**Data provided**
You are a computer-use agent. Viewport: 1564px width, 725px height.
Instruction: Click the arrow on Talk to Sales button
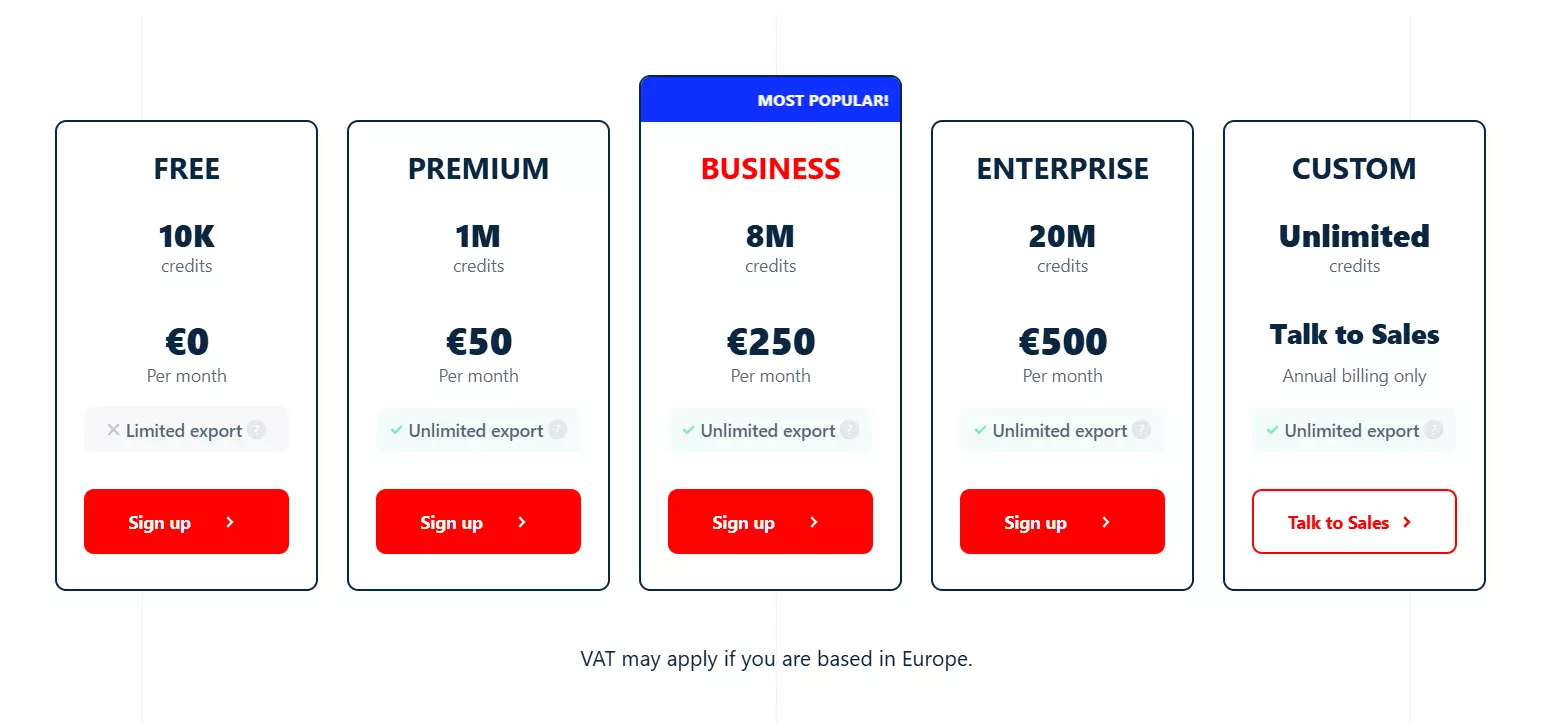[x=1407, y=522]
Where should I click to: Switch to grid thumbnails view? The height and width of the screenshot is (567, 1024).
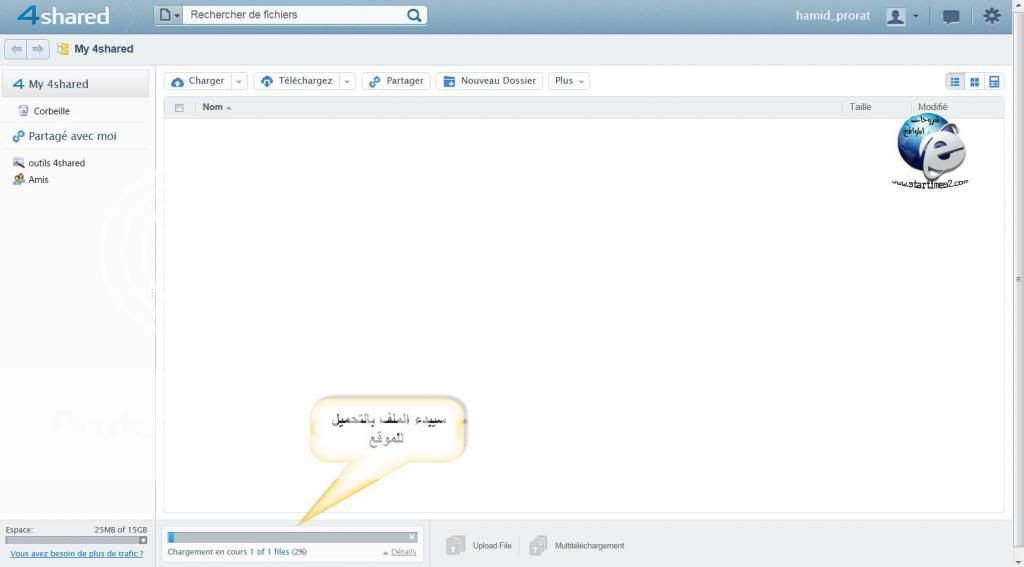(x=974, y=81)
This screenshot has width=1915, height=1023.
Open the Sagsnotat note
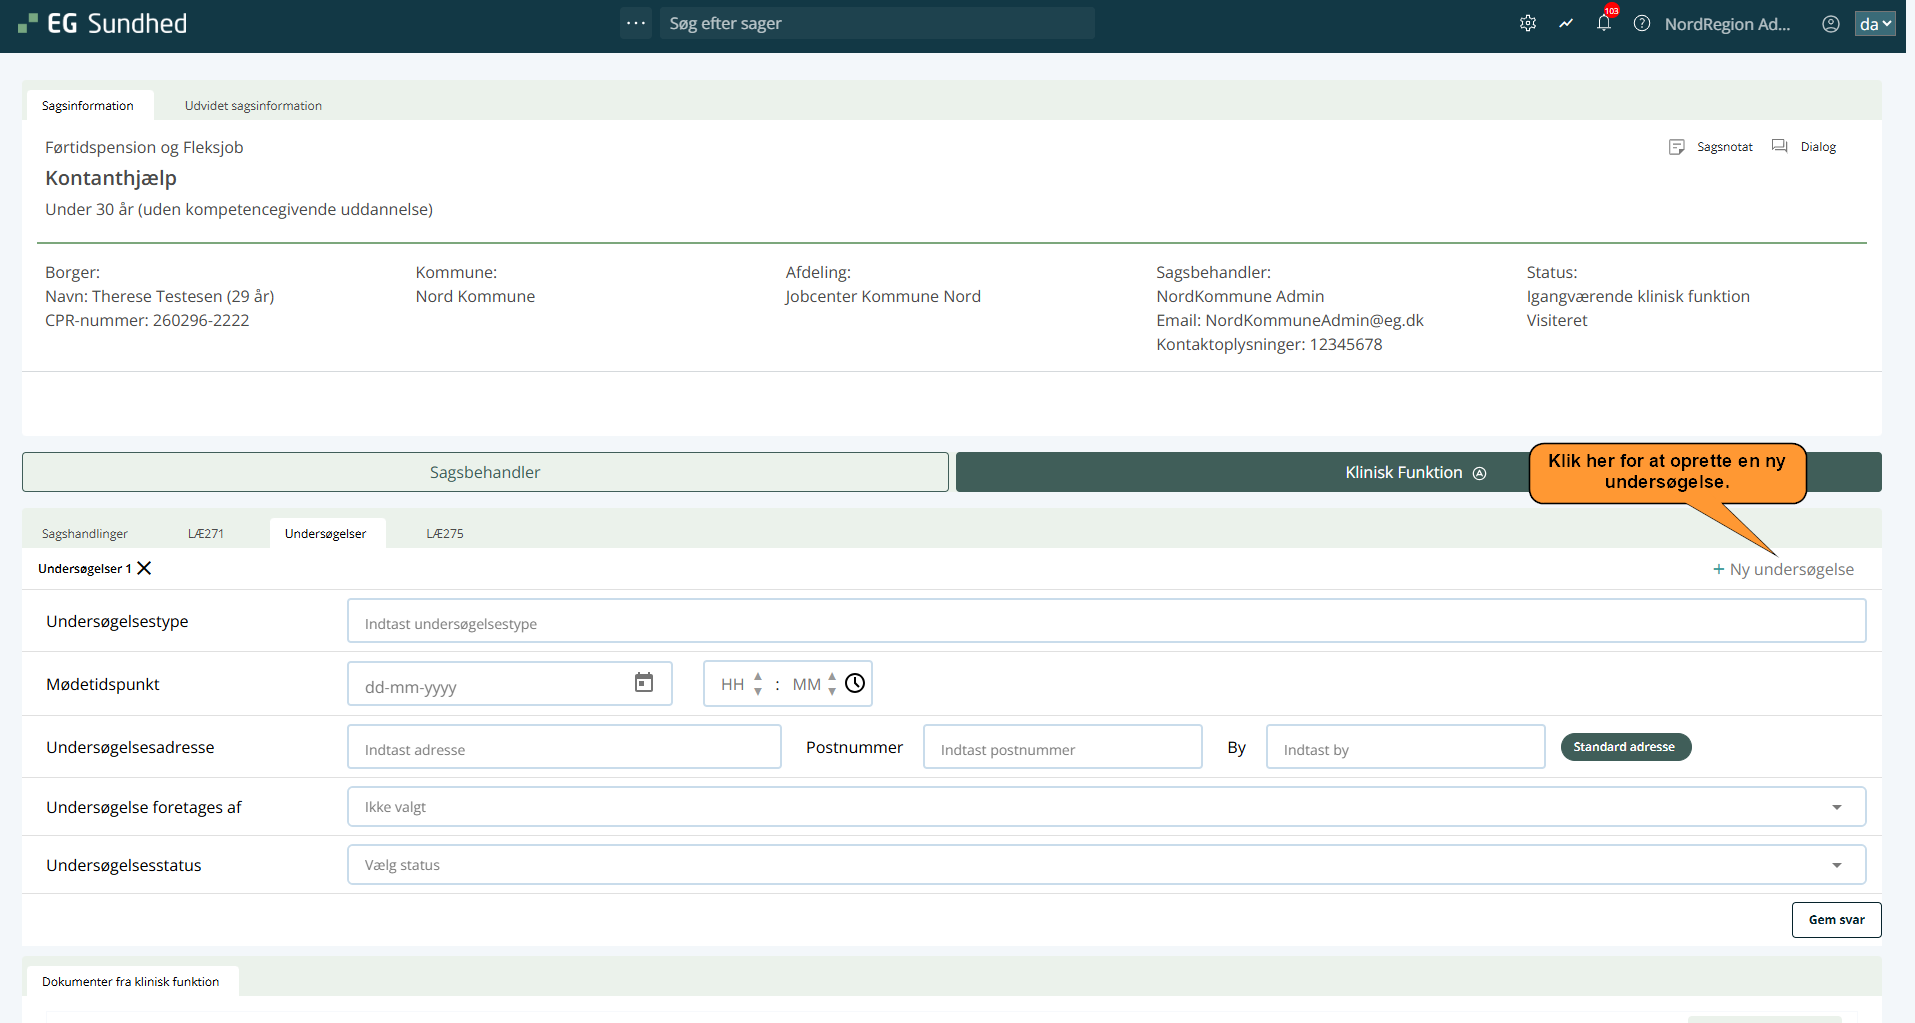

**Goal of the exercise**
Carry over each record above character for character, with the pictures left out.

**Written solution**
You are a computer-use agent. Viewport: 1564px width, 725px height.
Instruction: Click the arrow on Talk to Sales button
[x=1407, y=522]
Where should I click to: Switch to grid thumbnails view? The height and width of the screenshot is (567, 1024).
(x=974, y=81)
This screenshot has width=1915, height=1023.
Open the Sagsnotat note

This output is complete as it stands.